Question

Match List I with List II:

List I (Regular Price and Sale Price)	List II (Discount)
(A) Regular Price: ₹65 Sale Price: ₹55	(I) 13.33%
(B) Regular Price: ₹60 Sale Price: ₹50	(II) 15.38%
(C) Regular Price: ₹70 Sale Price: ₹50	(III) 16.66%
(D) Regular Price: ₹75 Sale Price: ₹65	(IV) 14.29%

Choose the correct answer from the options given below:

• A. (A)-(III), (B)-(IV), (C)-(I), (D)-(II)
• B. (A)-(II), (B)-(III), (C)-(IV), (D)-(I)
• C. (A)-(II), (B)-(I), (C)-(III), (D)-(IV)
• D. (A)-(III), (B)-(I), (C)-(IV), (D)-(II)

Answer 1

The Correct Option is B

The formula for calculating the discount percentage is:

\[ \text{Discount Percentage} = \frac{\text{Regular Price} - \text{Sale Price}}{\text{Regular Price}} \times 100 \]

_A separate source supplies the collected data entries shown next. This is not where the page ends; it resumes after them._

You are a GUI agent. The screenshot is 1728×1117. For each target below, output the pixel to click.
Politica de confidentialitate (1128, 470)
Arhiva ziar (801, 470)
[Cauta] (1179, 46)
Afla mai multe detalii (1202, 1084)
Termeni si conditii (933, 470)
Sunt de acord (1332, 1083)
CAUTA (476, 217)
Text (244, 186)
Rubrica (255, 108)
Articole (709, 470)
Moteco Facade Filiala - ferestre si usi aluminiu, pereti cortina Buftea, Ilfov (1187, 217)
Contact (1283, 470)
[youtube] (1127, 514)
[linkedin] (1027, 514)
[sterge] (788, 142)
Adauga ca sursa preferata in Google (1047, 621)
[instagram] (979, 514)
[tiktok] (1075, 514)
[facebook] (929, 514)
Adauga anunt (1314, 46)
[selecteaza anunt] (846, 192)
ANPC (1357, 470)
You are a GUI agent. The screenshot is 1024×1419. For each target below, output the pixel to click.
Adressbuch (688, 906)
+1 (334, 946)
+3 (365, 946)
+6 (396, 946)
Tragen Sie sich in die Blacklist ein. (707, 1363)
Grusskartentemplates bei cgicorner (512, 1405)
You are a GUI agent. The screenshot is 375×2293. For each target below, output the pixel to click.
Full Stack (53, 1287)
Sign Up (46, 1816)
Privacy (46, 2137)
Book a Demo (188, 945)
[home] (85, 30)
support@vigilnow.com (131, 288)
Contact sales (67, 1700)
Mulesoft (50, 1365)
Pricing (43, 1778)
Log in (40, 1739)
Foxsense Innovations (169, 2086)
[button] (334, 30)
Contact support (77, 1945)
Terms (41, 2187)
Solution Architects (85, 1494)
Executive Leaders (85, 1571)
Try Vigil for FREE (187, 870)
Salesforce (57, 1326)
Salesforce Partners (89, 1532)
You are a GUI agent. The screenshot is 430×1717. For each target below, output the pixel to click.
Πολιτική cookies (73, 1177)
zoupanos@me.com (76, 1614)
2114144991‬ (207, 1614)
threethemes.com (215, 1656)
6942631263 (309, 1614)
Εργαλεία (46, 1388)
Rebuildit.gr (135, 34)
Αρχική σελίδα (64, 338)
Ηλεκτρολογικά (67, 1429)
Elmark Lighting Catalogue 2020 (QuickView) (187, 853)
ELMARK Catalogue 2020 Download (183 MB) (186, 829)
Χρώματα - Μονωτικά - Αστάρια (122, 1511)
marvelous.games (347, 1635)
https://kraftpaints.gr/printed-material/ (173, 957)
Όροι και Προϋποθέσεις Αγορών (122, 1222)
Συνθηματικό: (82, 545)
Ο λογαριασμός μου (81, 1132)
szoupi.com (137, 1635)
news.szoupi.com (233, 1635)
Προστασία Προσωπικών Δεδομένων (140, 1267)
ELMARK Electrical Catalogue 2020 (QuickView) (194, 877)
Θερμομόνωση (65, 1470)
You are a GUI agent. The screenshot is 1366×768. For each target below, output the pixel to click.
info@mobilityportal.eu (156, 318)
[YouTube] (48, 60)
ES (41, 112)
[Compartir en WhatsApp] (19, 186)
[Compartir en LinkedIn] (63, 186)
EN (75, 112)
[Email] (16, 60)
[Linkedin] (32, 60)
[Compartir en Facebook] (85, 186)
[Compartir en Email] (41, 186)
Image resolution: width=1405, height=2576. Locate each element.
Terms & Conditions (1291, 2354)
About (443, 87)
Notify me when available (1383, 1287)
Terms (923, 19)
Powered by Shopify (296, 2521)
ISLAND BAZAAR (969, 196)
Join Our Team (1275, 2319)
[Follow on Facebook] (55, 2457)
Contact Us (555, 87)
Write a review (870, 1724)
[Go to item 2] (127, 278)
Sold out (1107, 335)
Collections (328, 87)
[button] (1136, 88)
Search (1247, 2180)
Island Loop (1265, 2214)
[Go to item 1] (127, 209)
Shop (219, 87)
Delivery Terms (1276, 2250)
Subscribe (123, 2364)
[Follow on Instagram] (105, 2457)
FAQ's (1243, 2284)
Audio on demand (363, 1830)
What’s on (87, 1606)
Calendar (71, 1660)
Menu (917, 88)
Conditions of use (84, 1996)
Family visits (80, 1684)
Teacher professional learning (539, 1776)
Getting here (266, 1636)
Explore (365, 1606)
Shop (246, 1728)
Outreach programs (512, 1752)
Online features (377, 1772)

• For option (A): \[ \text{Discount Percentage for A} = \frac{65 - 55}{65} \times 100 = \frac{10}{65} \times 100 = 15.38\% \]
• For option (B): \[ \text{Discount Percentage for B} = \frac{60 - 50}{60} \times 100 = \frac{10}{60} \times 100 = 16.66\% \]
• For option (C): \[ \text{Discount Percentage for C} = \frac{70 - 50}{70} \times 100 = \frac{20}{70} \times 100 = 28.57\% \]
• For option (D): \[ \text{Discount Percentage for D} = \frac{75 - 65}{75} \times 100 = \frac{10}{75} \times 100 = 13.33\% \]

Thus, the correct matches are:

(A) – (II), (B) – (III), (C) – (IV), (D) – (I).